Large, monolithic summaries risk the loss of information.
System IV: AI Toolkits Memory Management
LangChain and Microsoft Autogen aren’t memory products; they’re frameworks that give you the primitives to assemble sophisticated memory architectures. The payoff is fine-grained control, but the cost is engineering effort.
Core Architecture: Composable and Protocol-Oriented
-
LangChain Memory Modules:
-
Buffer Memory and Window Memory (short-term chat windows),
-
Summary Memory (periodic LLM summaries to save tokens),
-
Entity Memory (structured capture of people/orgs/concepts),
-
Knowledge-Graph Memory that builds nodes/edges on the fly for relational querying.
-
-
LangGraph for Stateful Agents. A graph-based orchestration layer for building cyclic, multi-agent workflows where memory is an explicit part of the agent’s state persisted across steps and sessions.
-
Autogen Memory Protocol. A generalized Memory interface with a RAG-centric pattern: agents query external memory stores to enrich their context. Community integrations cover vector DBs and third-party memory services.
Memory Formation: Your Design
These frameworks don’t ship with an “always-on” write-back loop. You design it yourself. For example:
- The agent completes a step.
- A “memory extraction” tool (often LLM-powered) distills facts, entities, or relationships.
- A “memory store” tool writes structured results to the chosen backend (vector store, graph DB, KV/Doc store).
Technology Stack
- Languages: Python and JavaScript/TypeScript.
- Orchestration: LangChain, LangGraph, Autogen
- Pluggable Datastores:
- Vector stores: Pinecone, Chroma, Weaviate, LanceDB.
- Graph DBs: Neo4j, Memgraph, Kùzu.
- KV/Document stores: Redis, MongoDB.
Basically anything you want as they are both open-sourced.
Strengths:
Unmatched flexibility. You can encode the exact memory structure, DB tech, and agent logic your domain needs, often surpassing off-the-shelf systems with the precise tinkering.
Limitations:
Complex and expensive to build and maintain. Reliability, scale, consistency, and data governance are your responsibility.
Industry Trajectory:
Early memory systems leaned on raw text + vector search. That hits a ceiling for relational questions (“Who’s working with Alice on currently blocked projects?”). Later we introduced entities and relationships, knowledge graphs. Patterns like LangChain’s KG memory and growing Graph DB integrations signal a shift from mere similarity search toward relational reasoning, the most plausible path to collaborative, “systems-level” agents.
Final thoughts on the current state
Basically every approach has its strengths and weaknesses, to quickly summarize:
- OpenAI. Frictionless, “magical” continuity for individuals: great for consumers but risky for enterprise separation.

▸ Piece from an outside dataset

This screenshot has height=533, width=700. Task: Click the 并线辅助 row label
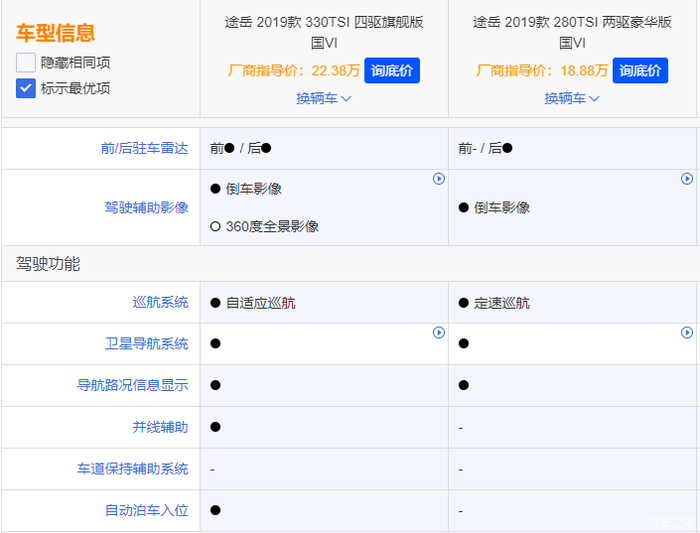[x=160, y=427]
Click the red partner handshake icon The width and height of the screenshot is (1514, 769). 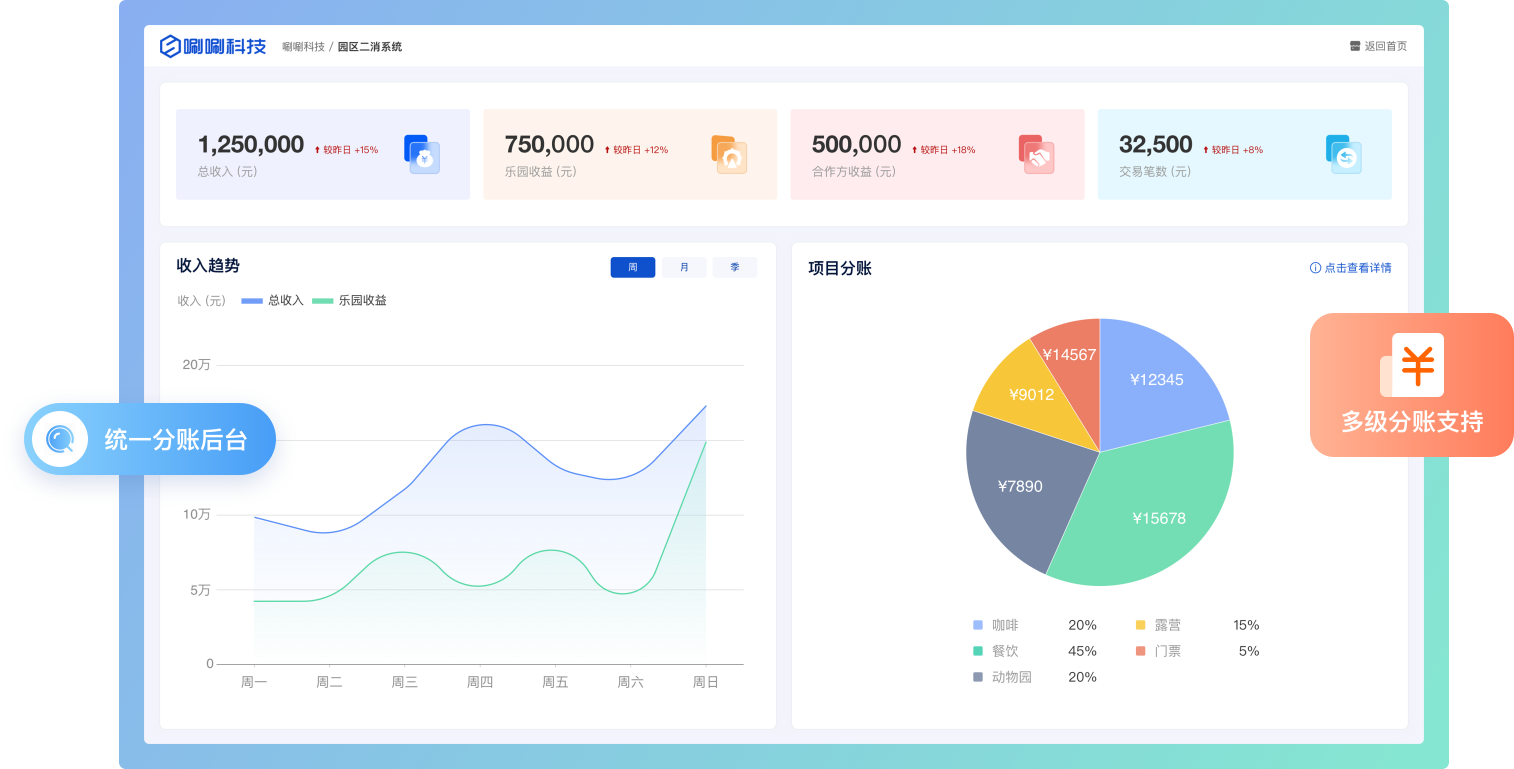[1036, 154]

- Claude. Strong isolation and user control: great for client work and regulated contexts but manual effort required.
- MemGPT. Autonomous context virtualization: near-infinite memory feel but single-agent overhead and unstructured storage limit relational queries.

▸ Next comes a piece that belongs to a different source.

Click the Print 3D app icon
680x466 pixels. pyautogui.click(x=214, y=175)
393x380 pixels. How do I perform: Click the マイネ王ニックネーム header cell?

- Toolkits. Maximum customizability: best path to tailor-made, domain-specific systems but highest build complexity.
While there is no universally accepted approach to handle AI agents memory management right now, we can foresee some strong emerging trends and patterns that will result in more stable, reliable, safe and interpretable AI systems in the near future. For example, modern systems went from direct context sharing into some RAG capabilities and now are moving into autonomous memory orchestration with LLMs using tools provided by developers. In order to handle the logic and provide additional guardrails industry is shifting from unstructured snippets and restricting prompts with cornercases into direct knowledge graph usage. And nowadays, in order to prevent context overflow more systems are moving from single agent calls into multi-agent pipelines. These pipelines might accumulate a lot of errors due to the snowball effect of inaccurate agents being called on each step, which also will be overcome with knowledge graphs, shared memory pipelines and its strict typing with audition capabilities.